AB018. Myeloid dendritic cells (mDCs) are major producers of interferon-beta in dermatomyositis and increased numbers of mDCs are found in hydroxychloroquine nonresponders

BACKGROUND: Dermatomyositis (DM) is an autoimmune disease affecting skin, skeletal muscle, and lungs. Pathogenesis is considered largely driven by interferon-beta (IFN-beta) and involves CD4+ cells and dendritic cells (DCs). (I) Quantify inflammatory cells and IFN-beta in skin; correlate with Cutaneous Dermatomyositis Disease Area and Severity Index (CDASI) scores. (II) Identify DC type contributing to refractoriness to hydroxychloroquine (HCQ). (III) Compare IFN-beta production by mDCs vs. pDCs in DM. METHODS: (I) DM skin biopsies evaluated for cells and cytokines using IHC from 12 patients with moderate-severe skin disease at baseline and after 12 weeks of therapy. (II) IHC performed on skin biopsies to compare myeloid DC (mDC) and pDC expression in HCQ-responders vs. -nonresponders. (III) Flow cytometry performed on PBMCs from 5 healthy controls and 5 DM patients. RESULTS: (I) CD4+ cells, macrophages, mDCs, and TRM cells were the most populous in DM skin, followed by CD8+ cells, mast cells, and pDCs. Change in CD4+ and CD8+ cells/HPF significantly correlated with change in CDASI scores (r=0.82, P<0.05; r=0.81, P<0.05).
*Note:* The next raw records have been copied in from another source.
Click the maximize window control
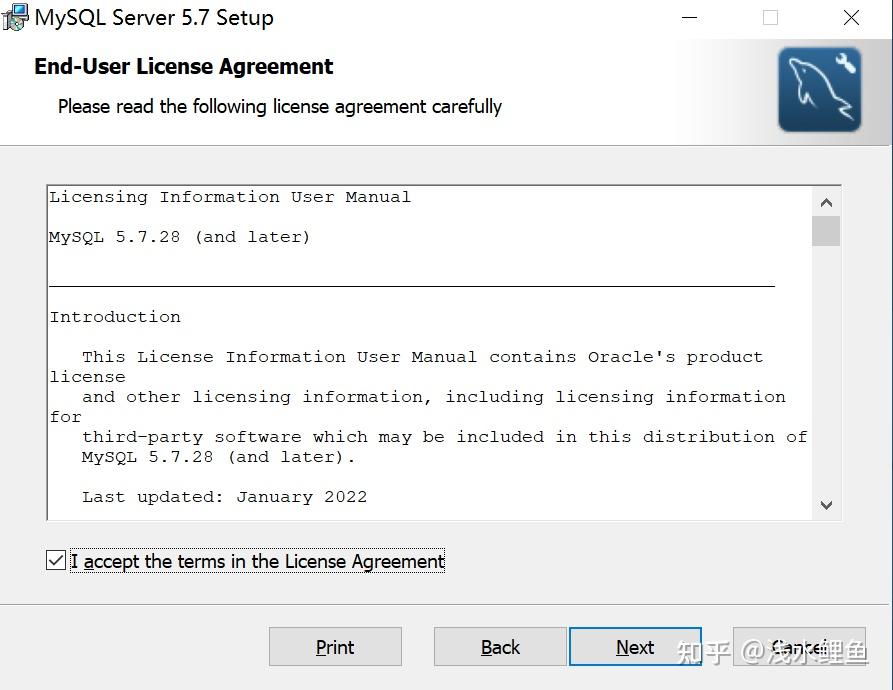The width and height of the screenshot is (893, 690). 770,17
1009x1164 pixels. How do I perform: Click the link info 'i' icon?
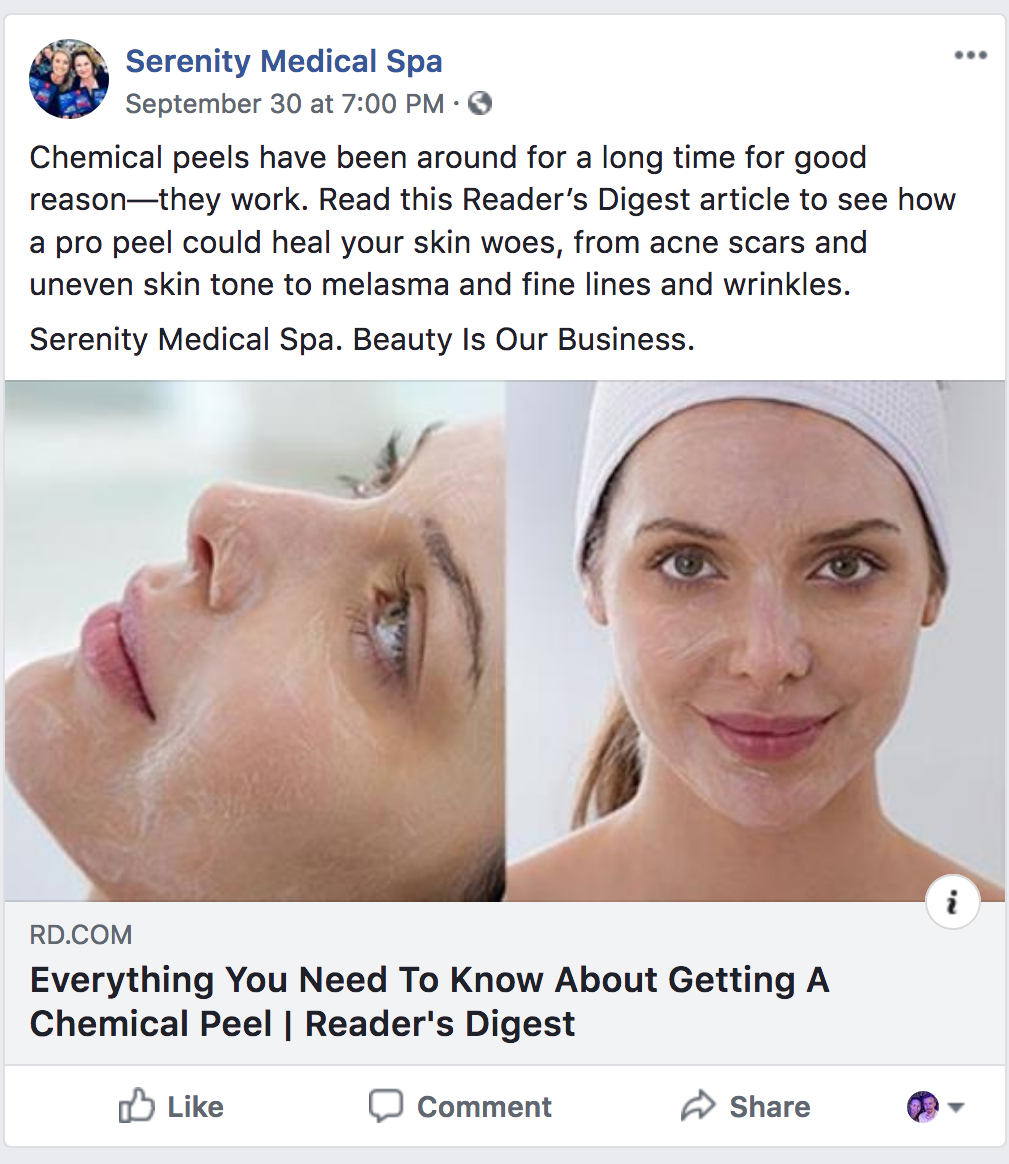pos(953,902)

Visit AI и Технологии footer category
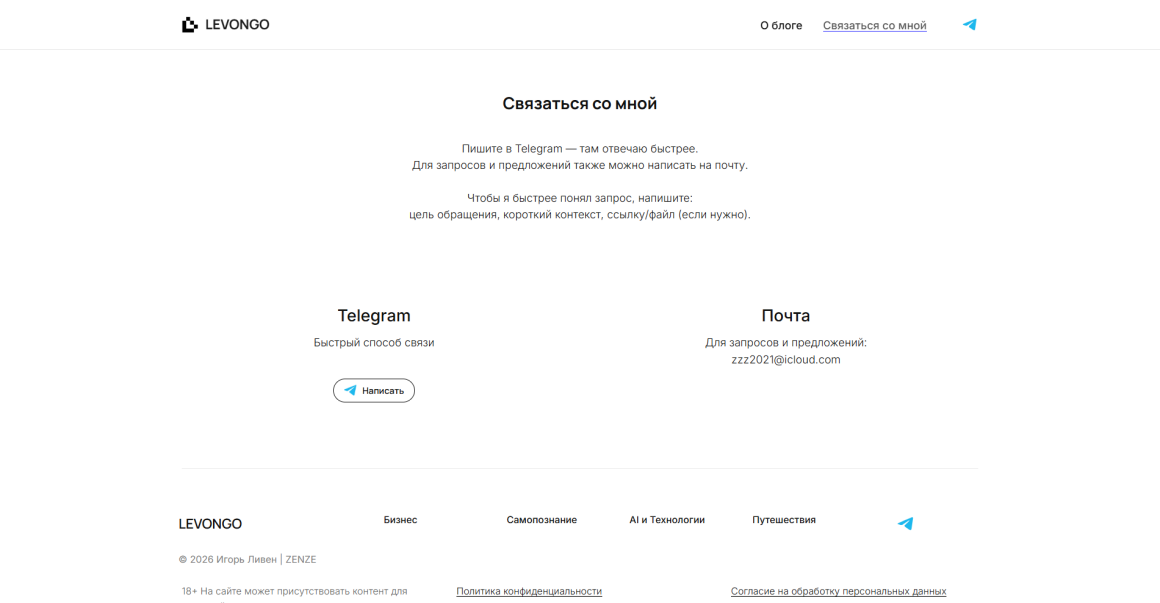(x=667, y=520)
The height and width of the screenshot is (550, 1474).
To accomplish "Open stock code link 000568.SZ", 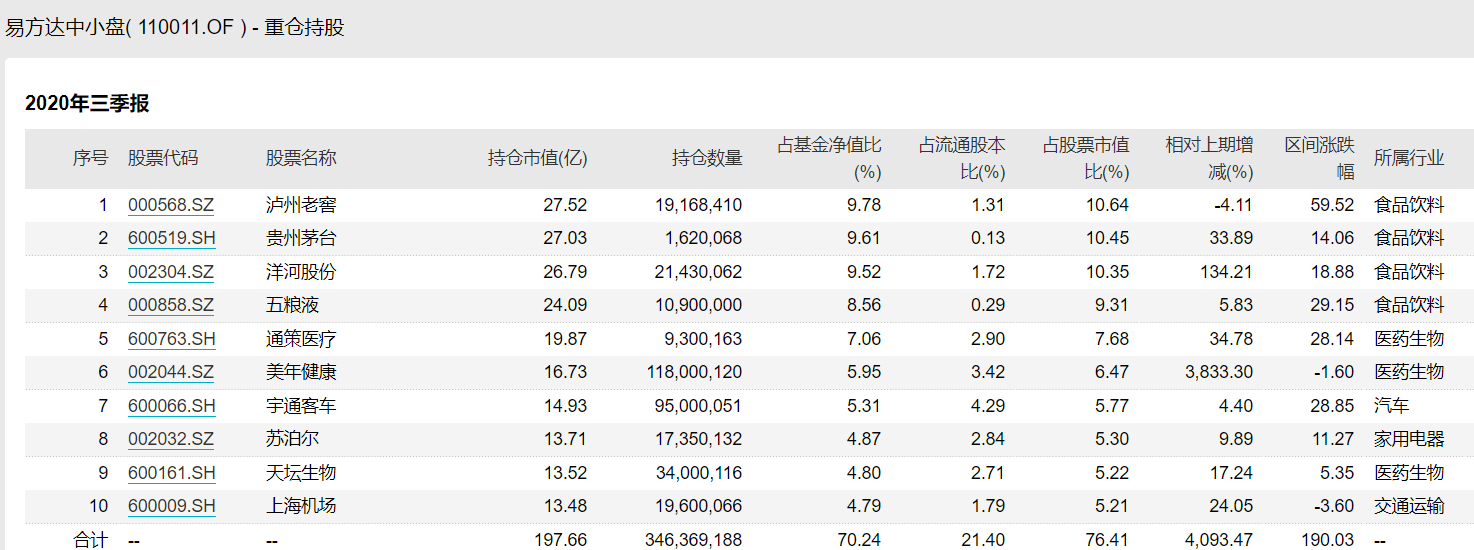I will 171,206.
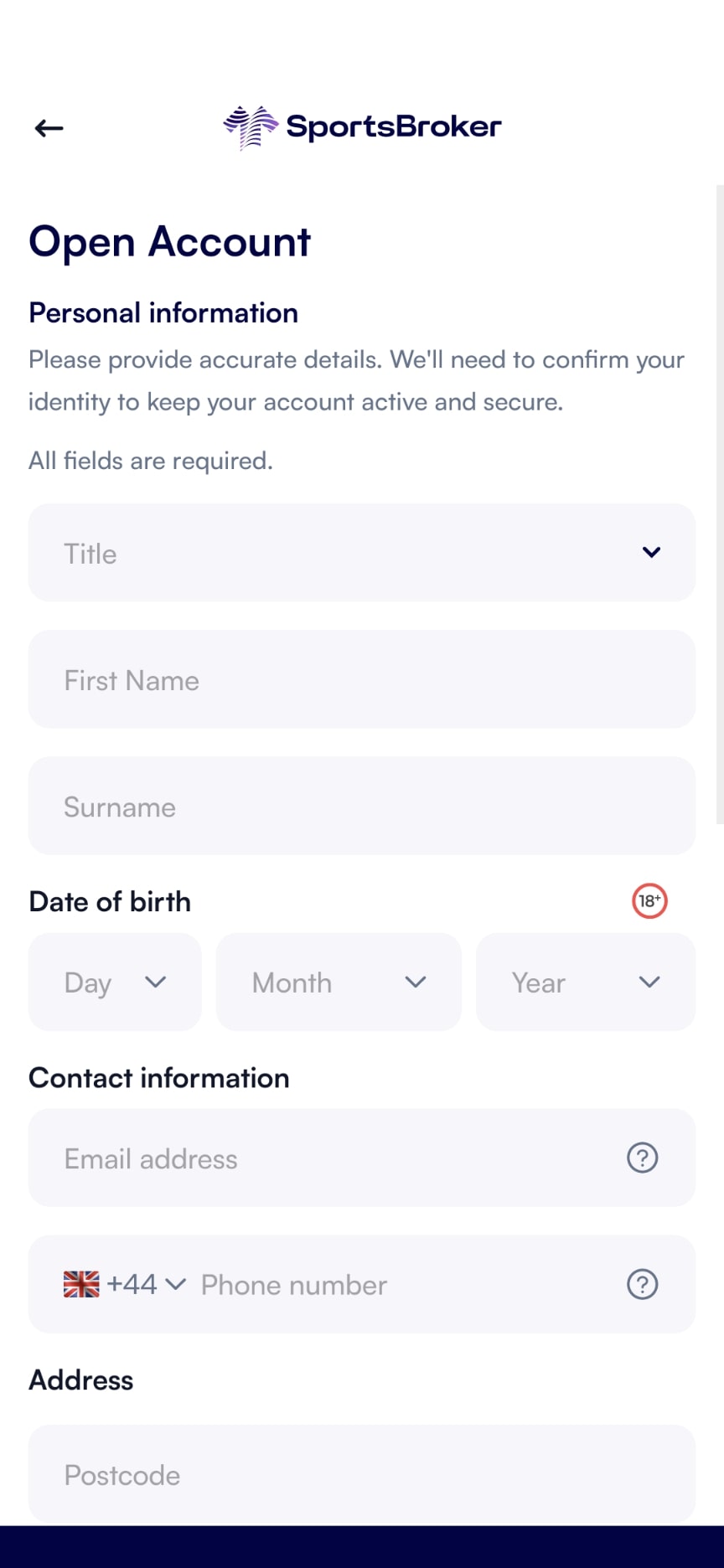724x1568 pixels.
Task: Select the Postcode input field
Action: [x=362, y=1474]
Changes in IFN-beta protein expression correlated with change in CDASI scores (r=0.63, P<0.05). (II) Significantly increased mDCs/HPF found in skin of HCQ nonresponders (P<0.05). (III) mDCs and pDCs both produced IFN-beta in DM patients; pDCs were dominant producers of IFN-beta in healthy controls. CONCLUSIONS: mDCs are major producers of IFN-beta in DM patients and may play an important role in DM pathogenesis.